**Data in this exercise**:

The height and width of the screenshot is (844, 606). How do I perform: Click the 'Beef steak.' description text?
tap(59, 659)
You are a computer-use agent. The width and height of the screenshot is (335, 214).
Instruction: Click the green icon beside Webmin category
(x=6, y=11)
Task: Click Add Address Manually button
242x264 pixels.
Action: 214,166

...

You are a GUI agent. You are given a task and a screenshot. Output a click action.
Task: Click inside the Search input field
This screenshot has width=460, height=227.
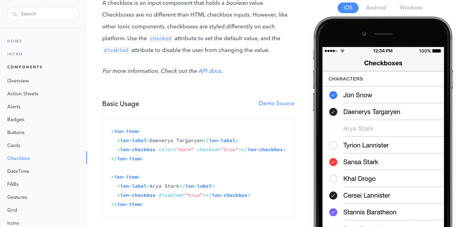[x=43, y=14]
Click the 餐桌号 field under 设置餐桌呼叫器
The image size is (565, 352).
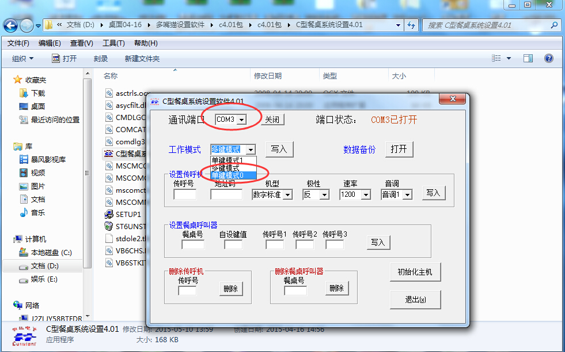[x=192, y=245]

**Problem to work on**: Scan the entries above and copy each line where "agent" occurs.

**Response below**:
You are a computer-use agent. The width and height of the screenshot is (335, 214).
You are a GUI agent. You are given a task and a screenshot. Output a click action.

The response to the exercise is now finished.